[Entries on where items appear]
_ _ _ _ _

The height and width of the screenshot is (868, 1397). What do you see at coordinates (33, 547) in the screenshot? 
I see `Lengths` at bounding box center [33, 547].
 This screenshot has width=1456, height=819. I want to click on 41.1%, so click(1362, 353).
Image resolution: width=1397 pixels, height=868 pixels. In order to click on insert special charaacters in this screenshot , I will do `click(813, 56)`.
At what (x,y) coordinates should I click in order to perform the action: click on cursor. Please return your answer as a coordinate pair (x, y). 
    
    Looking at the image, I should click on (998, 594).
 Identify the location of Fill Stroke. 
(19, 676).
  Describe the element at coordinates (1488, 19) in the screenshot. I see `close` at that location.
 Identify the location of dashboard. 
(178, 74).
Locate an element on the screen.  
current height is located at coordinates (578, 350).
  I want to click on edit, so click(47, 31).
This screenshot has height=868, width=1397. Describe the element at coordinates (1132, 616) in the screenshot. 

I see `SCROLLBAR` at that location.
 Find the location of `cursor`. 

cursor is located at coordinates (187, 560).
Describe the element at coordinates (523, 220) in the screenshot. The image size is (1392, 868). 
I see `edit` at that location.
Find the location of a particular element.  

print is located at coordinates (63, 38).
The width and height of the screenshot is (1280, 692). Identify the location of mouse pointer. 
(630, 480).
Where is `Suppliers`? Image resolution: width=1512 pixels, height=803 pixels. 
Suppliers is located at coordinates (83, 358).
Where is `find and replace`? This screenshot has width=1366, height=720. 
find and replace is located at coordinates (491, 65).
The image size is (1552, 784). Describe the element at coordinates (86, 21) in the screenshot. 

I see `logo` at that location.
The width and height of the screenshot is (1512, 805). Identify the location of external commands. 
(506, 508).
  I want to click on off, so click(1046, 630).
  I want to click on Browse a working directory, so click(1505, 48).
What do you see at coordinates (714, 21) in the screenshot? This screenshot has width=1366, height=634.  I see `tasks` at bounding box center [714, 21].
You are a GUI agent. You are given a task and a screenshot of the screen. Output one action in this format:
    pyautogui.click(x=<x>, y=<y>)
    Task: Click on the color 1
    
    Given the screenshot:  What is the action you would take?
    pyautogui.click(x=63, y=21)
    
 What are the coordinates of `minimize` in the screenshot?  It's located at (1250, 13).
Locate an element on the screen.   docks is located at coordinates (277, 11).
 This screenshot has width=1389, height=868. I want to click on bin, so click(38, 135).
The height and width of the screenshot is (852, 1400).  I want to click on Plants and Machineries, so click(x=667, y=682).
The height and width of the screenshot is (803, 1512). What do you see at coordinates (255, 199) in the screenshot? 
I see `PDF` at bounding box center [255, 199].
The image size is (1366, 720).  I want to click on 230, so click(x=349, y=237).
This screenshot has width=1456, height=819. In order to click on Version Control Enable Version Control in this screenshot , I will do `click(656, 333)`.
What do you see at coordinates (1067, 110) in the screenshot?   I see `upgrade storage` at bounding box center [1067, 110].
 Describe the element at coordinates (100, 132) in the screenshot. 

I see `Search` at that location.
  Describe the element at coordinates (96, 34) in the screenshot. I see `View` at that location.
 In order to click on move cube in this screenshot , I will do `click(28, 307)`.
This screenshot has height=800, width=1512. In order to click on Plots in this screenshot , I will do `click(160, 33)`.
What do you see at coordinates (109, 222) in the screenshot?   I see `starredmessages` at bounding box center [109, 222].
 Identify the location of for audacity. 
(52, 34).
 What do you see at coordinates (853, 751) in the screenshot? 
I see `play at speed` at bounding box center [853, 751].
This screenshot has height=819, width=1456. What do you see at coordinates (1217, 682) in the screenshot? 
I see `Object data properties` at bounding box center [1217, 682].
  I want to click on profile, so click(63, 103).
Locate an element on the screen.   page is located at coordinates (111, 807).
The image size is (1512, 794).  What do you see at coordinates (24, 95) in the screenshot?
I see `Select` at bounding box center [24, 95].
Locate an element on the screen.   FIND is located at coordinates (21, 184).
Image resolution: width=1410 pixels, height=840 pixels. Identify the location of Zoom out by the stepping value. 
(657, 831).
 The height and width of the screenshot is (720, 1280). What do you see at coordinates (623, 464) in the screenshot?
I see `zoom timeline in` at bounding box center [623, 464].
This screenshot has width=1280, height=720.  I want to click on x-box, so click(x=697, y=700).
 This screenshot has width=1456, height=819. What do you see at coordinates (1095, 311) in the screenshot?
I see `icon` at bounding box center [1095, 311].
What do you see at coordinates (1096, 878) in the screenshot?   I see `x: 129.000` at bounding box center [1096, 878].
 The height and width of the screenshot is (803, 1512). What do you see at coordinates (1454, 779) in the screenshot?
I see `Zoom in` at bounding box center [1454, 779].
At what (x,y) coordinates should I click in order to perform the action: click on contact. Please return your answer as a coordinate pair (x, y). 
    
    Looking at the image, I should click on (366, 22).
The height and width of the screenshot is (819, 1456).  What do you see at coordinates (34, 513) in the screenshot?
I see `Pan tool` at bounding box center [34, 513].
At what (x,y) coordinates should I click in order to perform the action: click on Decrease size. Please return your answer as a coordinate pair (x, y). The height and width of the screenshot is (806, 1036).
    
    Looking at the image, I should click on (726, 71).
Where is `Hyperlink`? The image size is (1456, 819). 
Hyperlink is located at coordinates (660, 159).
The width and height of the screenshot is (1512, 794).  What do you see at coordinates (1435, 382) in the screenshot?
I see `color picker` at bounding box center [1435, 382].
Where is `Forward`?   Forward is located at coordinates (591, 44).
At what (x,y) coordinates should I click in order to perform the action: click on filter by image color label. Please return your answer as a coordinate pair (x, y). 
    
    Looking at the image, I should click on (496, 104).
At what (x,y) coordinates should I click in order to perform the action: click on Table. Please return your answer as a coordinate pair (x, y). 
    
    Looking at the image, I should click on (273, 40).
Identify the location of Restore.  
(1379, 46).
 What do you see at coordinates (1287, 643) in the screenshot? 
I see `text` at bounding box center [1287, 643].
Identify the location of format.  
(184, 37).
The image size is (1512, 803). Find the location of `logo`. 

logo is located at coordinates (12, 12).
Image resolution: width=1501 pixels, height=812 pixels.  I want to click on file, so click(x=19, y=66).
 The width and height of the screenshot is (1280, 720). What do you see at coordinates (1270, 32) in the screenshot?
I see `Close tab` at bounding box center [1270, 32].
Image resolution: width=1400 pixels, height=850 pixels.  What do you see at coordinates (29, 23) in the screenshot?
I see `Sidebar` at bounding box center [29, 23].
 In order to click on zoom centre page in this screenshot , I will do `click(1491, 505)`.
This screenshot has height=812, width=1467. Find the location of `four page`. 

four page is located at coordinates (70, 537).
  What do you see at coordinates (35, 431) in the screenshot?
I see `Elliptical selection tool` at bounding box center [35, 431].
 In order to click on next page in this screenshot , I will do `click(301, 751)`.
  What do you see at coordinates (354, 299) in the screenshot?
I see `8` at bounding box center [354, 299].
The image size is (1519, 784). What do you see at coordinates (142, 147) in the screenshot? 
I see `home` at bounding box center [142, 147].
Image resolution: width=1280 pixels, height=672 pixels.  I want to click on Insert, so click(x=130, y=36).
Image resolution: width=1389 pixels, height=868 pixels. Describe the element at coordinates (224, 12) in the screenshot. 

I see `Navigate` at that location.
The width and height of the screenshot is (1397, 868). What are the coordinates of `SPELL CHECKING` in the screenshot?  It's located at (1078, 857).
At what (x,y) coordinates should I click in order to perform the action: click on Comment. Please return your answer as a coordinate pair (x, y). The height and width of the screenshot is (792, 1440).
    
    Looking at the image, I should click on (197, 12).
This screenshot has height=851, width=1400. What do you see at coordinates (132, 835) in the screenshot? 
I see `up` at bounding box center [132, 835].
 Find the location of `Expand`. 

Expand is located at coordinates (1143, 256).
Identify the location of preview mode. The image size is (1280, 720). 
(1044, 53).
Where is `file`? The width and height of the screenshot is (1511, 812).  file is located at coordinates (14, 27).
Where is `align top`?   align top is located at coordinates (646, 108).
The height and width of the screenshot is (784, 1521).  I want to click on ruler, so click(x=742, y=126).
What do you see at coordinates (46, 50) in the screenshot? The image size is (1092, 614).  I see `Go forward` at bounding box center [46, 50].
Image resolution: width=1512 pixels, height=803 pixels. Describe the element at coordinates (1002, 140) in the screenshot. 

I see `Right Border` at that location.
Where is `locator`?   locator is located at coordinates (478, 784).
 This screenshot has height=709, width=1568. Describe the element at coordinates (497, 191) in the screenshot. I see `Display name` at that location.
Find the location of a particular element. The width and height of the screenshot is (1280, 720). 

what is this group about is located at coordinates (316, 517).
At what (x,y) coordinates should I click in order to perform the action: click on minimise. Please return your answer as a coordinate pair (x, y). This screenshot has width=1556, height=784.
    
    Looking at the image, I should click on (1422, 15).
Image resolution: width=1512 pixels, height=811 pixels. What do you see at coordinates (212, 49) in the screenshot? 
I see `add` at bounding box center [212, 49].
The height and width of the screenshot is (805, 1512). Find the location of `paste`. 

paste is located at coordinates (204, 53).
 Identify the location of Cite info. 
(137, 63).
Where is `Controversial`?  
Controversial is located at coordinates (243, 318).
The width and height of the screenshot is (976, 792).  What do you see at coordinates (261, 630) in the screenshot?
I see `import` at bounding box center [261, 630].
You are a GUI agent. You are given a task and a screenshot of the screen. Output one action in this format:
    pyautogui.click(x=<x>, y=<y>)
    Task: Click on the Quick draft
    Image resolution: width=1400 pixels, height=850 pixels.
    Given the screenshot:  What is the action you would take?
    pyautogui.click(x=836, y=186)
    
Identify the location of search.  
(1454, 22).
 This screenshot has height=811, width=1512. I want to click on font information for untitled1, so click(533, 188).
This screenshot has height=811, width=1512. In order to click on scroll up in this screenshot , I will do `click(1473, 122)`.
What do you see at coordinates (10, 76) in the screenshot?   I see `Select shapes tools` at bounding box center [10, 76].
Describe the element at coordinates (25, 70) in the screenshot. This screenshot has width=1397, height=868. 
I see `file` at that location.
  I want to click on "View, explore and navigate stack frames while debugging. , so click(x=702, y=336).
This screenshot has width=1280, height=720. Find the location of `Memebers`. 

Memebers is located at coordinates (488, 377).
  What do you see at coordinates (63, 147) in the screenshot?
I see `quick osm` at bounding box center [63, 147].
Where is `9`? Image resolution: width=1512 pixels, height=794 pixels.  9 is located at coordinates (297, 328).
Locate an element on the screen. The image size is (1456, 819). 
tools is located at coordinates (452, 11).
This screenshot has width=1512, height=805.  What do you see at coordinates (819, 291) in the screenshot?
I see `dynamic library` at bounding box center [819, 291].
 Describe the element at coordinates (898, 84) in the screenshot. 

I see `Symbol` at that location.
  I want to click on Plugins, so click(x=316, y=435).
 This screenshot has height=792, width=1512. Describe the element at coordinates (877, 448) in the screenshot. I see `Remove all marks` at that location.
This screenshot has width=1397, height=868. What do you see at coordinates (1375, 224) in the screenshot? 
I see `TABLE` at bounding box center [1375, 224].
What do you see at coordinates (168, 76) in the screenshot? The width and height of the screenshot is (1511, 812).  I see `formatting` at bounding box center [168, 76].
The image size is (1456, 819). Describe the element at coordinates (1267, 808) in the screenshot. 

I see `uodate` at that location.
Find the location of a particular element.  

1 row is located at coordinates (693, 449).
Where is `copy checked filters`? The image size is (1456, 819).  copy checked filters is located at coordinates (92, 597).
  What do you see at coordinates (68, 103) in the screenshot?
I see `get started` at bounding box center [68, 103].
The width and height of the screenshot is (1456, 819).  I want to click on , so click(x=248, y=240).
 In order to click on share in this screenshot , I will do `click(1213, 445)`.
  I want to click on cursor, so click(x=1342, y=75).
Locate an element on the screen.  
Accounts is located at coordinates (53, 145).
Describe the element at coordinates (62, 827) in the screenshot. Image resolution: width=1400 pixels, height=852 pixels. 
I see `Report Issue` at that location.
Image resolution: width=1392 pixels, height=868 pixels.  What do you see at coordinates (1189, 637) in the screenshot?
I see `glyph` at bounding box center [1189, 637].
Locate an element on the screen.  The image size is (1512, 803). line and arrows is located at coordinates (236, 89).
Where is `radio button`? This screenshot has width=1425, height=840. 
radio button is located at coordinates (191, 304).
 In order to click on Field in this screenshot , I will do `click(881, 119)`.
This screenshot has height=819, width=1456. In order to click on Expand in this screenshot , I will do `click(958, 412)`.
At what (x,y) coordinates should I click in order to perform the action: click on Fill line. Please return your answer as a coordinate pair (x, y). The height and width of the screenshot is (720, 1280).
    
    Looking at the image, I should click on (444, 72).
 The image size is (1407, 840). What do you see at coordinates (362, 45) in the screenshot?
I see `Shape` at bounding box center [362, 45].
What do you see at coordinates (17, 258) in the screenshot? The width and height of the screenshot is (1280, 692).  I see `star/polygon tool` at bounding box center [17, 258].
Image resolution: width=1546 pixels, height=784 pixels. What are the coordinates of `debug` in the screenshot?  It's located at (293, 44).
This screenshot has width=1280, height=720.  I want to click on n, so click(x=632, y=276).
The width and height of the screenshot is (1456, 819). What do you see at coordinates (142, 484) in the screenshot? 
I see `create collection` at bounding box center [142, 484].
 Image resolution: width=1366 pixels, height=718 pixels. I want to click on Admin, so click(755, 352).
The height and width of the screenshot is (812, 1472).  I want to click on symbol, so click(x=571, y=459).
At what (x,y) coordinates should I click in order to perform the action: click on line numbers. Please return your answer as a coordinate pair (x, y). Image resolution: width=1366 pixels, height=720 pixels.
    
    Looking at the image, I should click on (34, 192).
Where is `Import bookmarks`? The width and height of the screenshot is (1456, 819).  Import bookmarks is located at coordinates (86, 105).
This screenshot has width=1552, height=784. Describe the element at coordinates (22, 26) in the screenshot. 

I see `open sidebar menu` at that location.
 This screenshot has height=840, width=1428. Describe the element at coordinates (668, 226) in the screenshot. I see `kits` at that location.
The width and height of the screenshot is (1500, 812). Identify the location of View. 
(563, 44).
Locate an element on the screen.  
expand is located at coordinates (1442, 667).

_ _ _ _ _

◆ Stated goal ◆
Write out verbatim the portion of the entries that opens with the line containing "This screenshot has width=1512, height=805." and closes with the line containing "What do you see at coordinates (168, 76)", including both of those lines.

◆ Reply ◆
This screenshot has width=1512, height=805.  What do you see at coordinates (819, 291) in the screenshot?
I see `dynamic library` at bounding box center [819, 291].
 Describe the element at coordinates (898, 84) in the screenshot. 

I see `Symbol` at that location.
  I want to click on Plugins, so click(x=316, y=435).
 This screenshot has height=792, width=1512. Describe the element at coordinates (877, 448) in the screenshot. I see `Remove all marks` at that location.
This screenshot has width=1397, height=868. What do you see at coordinates (1375, 224) in the screenshot? 
I see `TABLE` at bounding box center [1375, 224].
What do you see at coordinates (168, 76) in the screenshot? The width and height of the screenshot is (1511, 812).  I see `formatting` at bounding box center [168, 76].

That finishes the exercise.